Facts and Fallacies of Software Engineering by Robert Glass. This one I had on my wish list for a long time, before I decided to buy and read it. The book contains a number of interesting facts about my profession, some of which I knew, some of which I didn’t know. That’s OK because I am not a software developer by training and this book was a great help in making up for that. Another great book in that category is Coder to Developer by Mike Gunderloy, which is a bit more practical in that it contains all the info you would need to get a basic understanding of the work and the tools of a software developer. What I found most amazing about Facts and Fallacies was that the basic research quoted by the author in support of his theses was often from the very early days of the software field. The fact that a book such as this is still necessary after that long speaks volumes to the way old wisdom is ignored in favor of the latest fad in our field.

The Master Switch by Tim Wu is the story of the various information empires that have come and gone over the past 150 years or so. I personally remember only the latest one: the dotcom boom (and bust). But is interesting to see the similarities between say the internet boom and the advent of amateur radio. Both carried the promise of leading to greater democratization by brining information to the masses. It is also interesting what kind of sabotage companies got away with in the past. There is the story of a phone company stealing their competitors wires. In another instance one company was required to let its competitors to install switching equipment on their premises to connect to their network. Because they didn’t want that, they simply left open a window in the room housing the equipment and soon enough birds were living their, destroying their competitors equipment.

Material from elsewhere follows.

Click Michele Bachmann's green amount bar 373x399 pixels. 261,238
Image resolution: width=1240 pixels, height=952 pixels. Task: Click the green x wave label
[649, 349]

Finally there is The Filter Bubble by Eli Pariser. The author makes an very good point about how harmful the increasing personalization on the internet can be. By seeing only what we like, we no longer encounter anything that we may not like, but that is important for us in order to be informed citizens. I have actually noticed this on myself: I have a couple of dozen RSS feeds set up in Outlook to keep me up to date on topics that I care about. Because I know I should know about current affairs to understand the political landscape and make an informed decision come election time, I have included a couple of news sites. But more often than not I find myself checking tech blogs or movie trailers before I even look at the much more serious but considerably less entertaining political headlines. This actually links to something mentioned in The Master Switch. In an era when there were just a handful of broadcasting companies, everybody was watching the same programming. It gave people something to talk about and more importantly it allowed the nation to be rallied behind a common cause. Nowadays, thanks to personalization, everybody can live in their own little world, where they only see the news they like and go forever without encountering a single dissenting opinion. An opinion that might might otherwise have made them rethink some of their positions and notice that there is more to it than they might have realized before.